The US owes around $9 trillion to foreign creditors, a level some analysts have described as an “enormous vulnerability” for Washington, especially as several major economies find themselves at odds with Trump’s increasingly confrontational foreign policy agenda.
Investor nerves have been rattled in recent months by Trump’s remarks on Greenland and renewed tariff threats against allies and rivals alike—moves that critics argue risk destabilising the existing global order. Market participants say these developments are prompting a reassessment of US assets, long regarded as the world’s safest haven.
Signs of caution are already emerging. Denmark’s largest pension fund has sold roughly $100 million worth of US Treasury bonds, a move it said was driven by portfolio considerations rather than politics. At the same time, bond giant PIMCO has begun pivoting away from US assets, citing concerns over valuations and policy uncertainty, according to people familiar with its strategy.
Trump’s repeated public attacks on Federal Reserve chair Jerome Powell have further unsettled investors, raising questions about central bank independence—another cornerstone of confidence in US financial markets.
China and economists raise red flags
Concerns over America’s fiscal trajectory have also been voiced openly in China. Huang Yiping, an adviser to the People’s Bank of China, warned this week that the US debt burden may be on an unsustainable path.
“I’ve heard so many people telling me that [debt] as a share of GDP has been rising and probably will continue to rise. That’s probably not sustainable,” Huang said at an academic forum on the Chinese and American economies organised by the East Asian Institute at the National University of Singapore.
Huang added that the current institutional setting in the US and the style of presidential policymaking made meaningful fiscal discipline unlikely in the near term .

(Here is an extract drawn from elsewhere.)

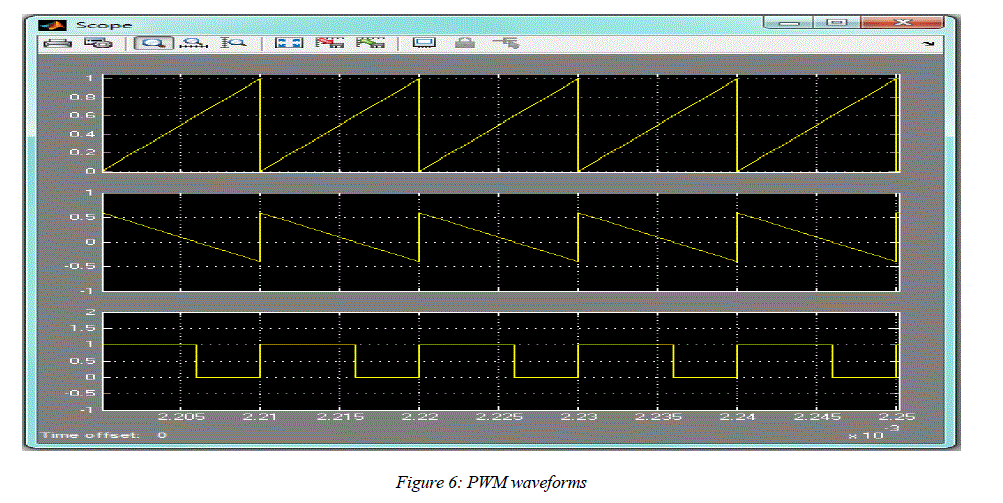The image size is (1003, 503).
Task: Open the Scope Parameters dialog icon
Action: (x=97, y=43)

Speaking at the same forum, Harvard economist Jason Furman said the US fiscal outlook was “clearly too large” in deficit terms and that the debt trajectory was increasingly “unsustainable.”
Furman noted that if Washington were to rein in its budget deficit, about half of the adjustment would likely show up in the current account. Otherwise, raising savings or curbing imports would require weaker economic activity, he said.
According to data from the US Congress Joint Economic Committee, total US government debt rose to $38.4 trillion by the end of 2025, up about $2.23 trillion from a year earlier. Despite the scale, Furman noted that neither voters nor policymakers appear particularly alarmed.
China, one of the world’s largest holders of US government debt, has also been trimming exposure. Its holdings fell to $682.6 billion in November, the lowest level since 2008, down from $688.7 billion in October. China slipped to third place among foreign holders in March, behind Japan and the United Kingdom, continuing a gradual decline that began during Trump’s first term.
“The United States is an enormous debtor country,” he said. “China is, at least on a flow basis annually, a growing, enormous creditor country with that growing.”
For global investors, Trump’s policy unpredictability, rising US debt, and mounting geopolitical frictions are strengthening the argument for greater diversification away from US assets. While the dollar and Treasuries remain dominant, recent developments suggest that confidence long assumed to be unconditional is increasingly being tested, analysts told Reuters.